**PROMPT**
Could the records below please be retyped exactly, with their pictures left out?

**DATA FOR THIS TASK**

******************************

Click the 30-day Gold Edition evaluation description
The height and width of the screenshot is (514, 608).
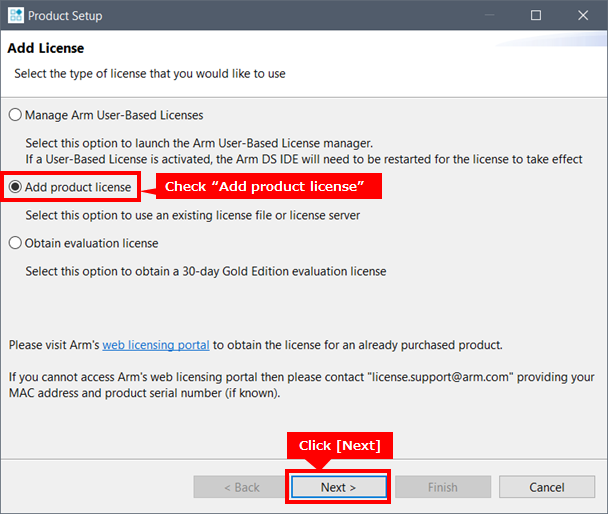click(205, 271)
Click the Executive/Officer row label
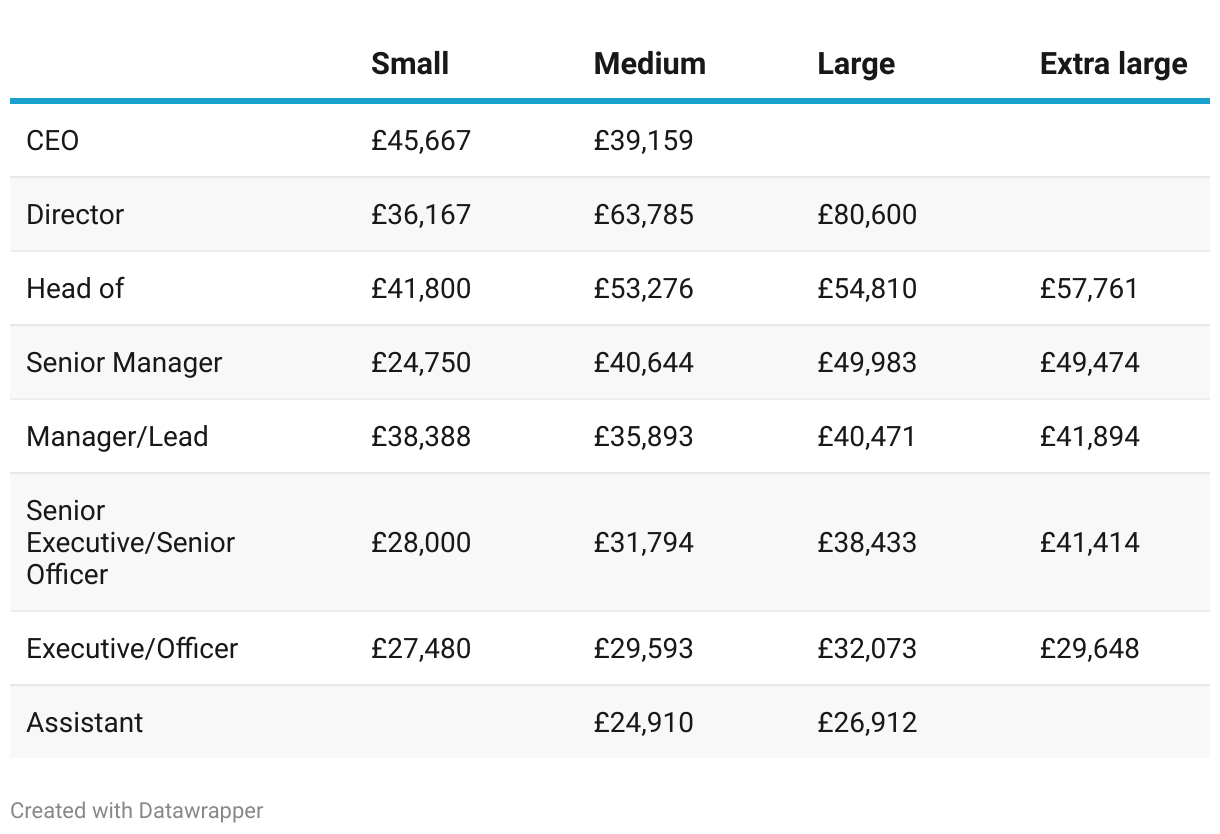Screen dimensions: 1220x834 tap(132, 648)
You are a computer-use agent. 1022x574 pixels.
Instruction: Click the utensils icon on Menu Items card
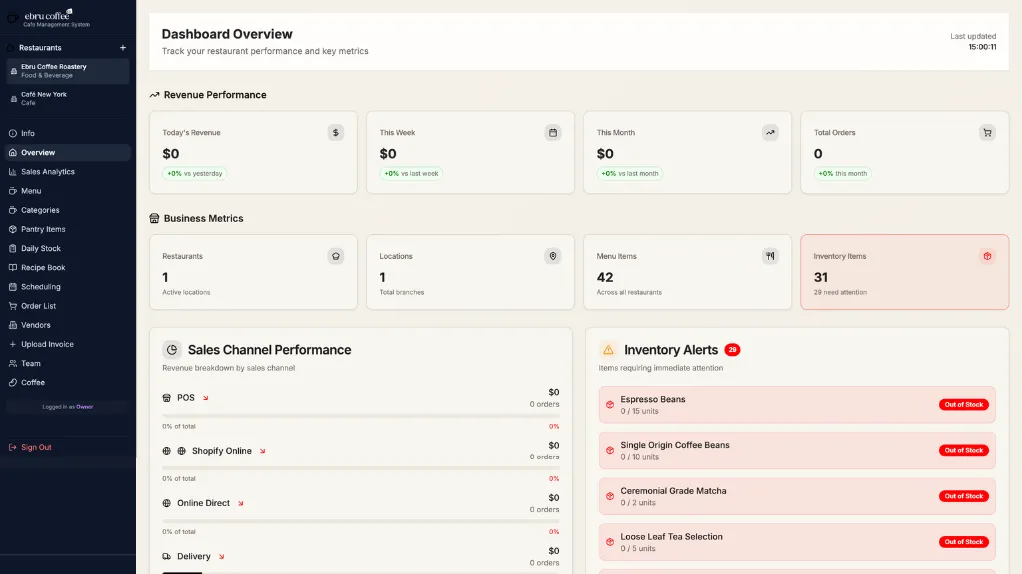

******************************

**OUTPUT FOR THIS EXERCISE**
Click the 30-day Gold Edition evaluation description
The height and width of the screenshot is (514, 608).
click(205, 271)
Click the Executive/Officer row label
Screen dimensions: 1220x834 tap(132, 648)
You are a computer-use agent. 1022x574 pixels.
Instruction: Click the utensils icon on Menu Items card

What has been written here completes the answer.